Na ostatnim posiedzeniu Sejmu, dzień po wyborach, posłowie mają się zająć tzw. lex węgiel, specustawą pozwalającą prowadzić inwestycje węglowe bez brania pod uwagę zdania lokalnej społeczności lub samorządu. Na początku lat 90., gdy szefem Wyższego Urzędu Górniczego był Janusz Steinhoff, późniejszy wielki reformator górnictwa, wprowadzono przepis, dzięki któremu mieszkańcy gmin, w których miały być realizowane górnicze inwestycje, mogli wyrazić swoje zdanie. Zaczęto się z nim liczyć. Teraz mieszkańcom zasłania się usta. W imię czego? Doraźnego zysku zakładu górniczego czy koncernu energetycznego? W zamian społeczność otrzyma jeszcze więcej szkód górniczych – pękających ścian w domach, dróg wymagających częstego naprawiania i zdewastowanego środowiska naturalnego.

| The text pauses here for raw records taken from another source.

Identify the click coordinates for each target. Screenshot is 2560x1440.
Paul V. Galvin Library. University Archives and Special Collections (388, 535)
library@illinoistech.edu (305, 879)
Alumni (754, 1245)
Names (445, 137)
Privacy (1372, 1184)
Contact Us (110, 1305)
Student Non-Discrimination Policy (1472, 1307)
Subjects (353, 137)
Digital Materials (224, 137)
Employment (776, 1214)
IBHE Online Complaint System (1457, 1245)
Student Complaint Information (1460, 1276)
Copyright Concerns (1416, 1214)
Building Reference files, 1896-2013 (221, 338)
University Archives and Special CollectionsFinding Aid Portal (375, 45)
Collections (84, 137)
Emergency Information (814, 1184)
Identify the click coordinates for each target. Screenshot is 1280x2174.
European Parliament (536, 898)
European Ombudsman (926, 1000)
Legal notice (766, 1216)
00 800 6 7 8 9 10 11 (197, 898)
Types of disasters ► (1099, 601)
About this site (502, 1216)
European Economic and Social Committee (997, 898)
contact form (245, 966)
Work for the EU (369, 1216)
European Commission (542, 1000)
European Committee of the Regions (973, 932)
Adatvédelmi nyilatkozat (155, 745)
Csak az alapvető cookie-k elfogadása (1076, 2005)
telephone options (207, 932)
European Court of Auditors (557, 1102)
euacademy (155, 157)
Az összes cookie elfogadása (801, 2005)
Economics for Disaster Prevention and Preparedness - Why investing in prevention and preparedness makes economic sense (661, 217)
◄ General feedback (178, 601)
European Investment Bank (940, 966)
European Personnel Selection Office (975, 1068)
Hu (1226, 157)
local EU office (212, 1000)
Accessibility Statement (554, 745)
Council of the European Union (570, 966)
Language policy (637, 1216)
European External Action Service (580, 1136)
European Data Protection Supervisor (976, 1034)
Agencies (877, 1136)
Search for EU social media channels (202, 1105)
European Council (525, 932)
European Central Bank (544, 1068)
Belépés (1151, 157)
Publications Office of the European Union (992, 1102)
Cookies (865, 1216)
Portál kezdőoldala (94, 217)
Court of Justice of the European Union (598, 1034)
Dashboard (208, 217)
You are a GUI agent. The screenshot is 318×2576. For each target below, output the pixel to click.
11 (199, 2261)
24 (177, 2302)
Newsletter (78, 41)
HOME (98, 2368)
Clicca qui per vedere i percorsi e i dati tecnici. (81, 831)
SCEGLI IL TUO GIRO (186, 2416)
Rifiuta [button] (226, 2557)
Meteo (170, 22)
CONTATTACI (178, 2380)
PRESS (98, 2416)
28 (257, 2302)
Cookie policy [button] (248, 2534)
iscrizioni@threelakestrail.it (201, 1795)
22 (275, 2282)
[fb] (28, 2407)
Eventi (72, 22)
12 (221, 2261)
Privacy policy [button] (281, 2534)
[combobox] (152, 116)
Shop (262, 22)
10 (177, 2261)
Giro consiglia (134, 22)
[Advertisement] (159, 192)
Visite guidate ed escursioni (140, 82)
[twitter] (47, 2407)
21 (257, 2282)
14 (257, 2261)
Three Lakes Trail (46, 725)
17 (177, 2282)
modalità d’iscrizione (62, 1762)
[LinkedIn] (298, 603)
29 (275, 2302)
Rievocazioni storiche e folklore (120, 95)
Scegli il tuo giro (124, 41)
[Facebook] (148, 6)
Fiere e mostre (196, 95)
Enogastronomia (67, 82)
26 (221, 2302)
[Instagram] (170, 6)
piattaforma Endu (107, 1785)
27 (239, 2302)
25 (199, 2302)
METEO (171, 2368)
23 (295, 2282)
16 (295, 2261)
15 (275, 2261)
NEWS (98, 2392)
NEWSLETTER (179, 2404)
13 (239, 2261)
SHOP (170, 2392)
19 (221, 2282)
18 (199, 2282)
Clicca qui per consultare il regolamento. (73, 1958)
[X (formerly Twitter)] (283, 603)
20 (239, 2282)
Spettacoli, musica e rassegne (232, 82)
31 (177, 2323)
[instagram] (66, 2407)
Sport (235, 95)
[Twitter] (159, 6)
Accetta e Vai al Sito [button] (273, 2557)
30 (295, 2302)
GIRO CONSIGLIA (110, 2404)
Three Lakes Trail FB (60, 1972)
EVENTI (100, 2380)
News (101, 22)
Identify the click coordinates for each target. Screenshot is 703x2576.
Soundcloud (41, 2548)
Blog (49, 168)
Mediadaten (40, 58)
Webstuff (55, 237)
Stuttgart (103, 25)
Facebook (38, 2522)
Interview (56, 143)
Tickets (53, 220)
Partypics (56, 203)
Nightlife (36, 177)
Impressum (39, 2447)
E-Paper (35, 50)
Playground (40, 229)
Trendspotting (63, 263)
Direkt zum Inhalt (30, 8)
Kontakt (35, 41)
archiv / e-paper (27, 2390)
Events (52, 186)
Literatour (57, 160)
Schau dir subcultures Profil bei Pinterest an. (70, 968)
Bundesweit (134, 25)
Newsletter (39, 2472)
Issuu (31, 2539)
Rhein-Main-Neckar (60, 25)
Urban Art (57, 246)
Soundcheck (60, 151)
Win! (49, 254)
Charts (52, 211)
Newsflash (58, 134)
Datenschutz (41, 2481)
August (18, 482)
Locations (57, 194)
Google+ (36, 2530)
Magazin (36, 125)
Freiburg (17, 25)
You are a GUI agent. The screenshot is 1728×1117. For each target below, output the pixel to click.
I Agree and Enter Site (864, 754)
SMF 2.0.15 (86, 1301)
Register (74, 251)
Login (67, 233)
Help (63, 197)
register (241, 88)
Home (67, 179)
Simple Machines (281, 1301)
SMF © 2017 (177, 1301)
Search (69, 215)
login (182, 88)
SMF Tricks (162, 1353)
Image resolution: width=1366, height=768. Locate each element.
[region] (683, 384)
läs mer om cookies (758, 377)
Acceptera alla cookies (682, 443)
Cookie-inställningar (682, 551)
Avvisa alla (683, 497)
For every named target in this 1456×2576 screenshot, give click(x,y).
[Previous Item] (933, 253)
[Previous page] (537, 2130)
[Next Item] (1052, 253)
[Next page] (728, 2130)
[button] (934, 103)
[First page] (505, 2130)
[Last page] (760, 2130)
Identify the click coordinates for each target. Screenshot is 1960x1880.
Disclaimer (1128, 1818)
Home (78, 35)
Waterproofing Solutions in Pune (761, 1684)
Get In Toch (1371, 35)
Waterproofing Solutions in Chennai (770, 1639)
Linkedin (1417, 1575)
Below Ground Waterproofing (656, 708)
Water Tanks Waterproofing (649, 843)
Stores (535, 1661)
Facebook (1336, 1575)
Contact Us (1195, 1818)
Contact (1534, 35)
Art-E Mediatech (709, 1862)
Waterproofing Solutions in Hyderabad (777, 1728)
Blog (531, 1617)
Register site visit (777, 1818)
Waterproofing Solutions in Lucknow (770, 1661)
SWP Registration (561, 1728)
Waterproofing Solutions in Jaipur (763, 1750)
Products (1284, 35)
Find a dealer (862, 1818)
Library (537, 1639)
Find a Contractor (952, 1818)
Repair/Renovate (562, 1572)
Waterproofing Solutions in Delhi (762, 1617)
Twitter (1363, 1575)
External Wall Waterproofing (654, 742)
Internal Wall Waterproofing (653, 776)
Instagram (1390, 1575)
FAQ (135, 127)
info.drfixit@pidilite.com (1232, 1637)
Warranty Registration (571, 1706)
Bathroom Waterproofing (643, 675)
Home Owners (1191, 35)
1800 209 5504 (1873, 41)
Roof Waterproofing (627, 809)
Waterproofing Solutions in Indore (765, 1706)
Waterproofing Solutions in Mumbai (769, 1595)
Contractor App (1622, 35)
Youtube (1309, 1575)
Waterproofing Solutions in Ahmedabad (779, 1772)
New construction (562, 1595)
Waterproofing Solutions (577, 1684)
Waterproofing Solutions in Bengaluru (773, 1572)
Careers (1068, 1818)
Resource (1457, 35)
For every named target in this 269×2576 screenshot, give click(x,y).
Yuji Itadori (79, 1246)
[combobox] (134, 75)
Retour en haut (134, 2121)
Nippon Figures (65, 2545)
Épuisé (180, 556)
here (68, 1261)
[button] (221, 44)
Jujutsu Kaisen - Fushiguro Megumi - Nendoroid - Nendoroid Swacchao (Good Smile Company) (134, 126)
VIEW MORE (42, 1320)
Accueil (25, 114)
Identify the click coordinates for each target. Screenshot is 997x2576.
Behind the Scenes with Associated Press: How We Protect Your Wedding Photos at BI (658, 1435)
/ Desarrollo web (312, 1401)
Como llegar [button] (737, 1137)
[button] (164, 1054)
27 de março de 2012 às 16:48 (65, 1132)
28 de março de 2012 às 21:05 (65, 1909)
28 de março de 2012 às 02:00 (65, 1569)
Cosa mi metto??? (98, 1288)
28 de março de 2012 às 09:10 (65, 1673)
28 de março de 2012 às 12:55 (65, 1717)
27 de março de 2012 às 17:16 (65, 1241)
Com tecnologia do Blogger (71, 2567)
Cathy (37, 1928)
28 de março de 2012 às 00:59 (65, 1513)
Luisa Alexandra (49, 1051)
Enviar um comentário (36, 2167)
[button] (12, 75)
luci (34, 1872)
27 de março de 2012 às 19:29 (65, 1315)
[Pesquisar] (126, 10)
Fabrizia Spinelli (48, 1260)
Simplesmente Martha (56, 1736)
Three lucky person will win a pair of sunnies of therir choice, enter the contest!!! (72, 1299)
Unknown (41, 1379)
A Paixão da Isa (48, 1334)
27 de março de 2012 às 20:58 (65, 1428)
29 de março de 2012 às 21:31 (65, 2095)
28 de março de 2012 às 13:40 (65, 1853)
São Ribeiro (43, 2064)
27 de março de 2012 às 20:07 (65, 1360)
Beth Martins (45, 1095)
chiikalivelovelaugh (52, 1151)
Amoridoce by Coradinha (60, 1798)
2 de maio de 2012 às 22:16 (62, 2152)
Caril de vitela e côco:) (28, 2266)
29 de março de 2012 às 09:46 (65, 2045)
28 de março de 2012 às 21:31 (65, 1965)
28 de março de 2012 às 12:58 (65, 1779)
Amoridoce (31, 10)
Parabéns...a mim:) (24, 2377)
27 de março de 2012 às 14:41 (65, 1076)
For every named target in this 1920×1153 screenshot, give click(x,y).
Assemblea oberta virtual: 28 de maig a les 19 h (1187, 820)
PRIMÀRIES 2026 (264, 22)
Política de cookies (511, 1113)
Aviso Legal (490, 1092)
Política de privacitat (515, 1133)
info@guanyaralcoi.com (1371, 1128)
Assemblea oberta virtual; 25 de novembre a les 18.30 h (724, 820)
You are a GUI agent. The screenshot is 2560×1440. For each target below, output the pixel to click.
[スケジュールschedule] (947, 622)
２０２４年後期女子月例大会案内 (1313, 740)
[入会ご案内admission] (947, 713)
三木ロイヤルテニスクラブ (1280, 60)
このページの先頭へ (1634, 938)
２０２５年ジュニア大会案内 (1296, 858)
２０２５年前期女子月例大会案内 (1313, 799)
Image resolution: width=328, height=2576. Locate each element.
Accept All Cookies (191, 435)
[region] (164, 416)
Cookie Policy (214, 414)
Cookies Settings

Nie potrzebujemy więcej kopalni.
Na naszych oczach upada tępa polityka ratowania węgla za wszelką cenę. Gdy ceny tego surowca spadają na światowych giełdach, w Polsce zakłady górnicze sztucznie zawyżają ceny. Pozwala im to zachowywać pozory rentowności i uniknąć groźby zamknięcia. Gdy cały świat idzie w kierunku źródeł odnawialnych, a w Unii Europejskiej ceny uprawnień do emisji CO2 systematycznie rosną, my z wysokoemisyjnej energetyki opartej na węglu za nic w świecie nie chcemy rezygnować i stawiamy w Ostrołęce kolejny blok węglowy, jednocześnie zwiększając import węgla z Rosji.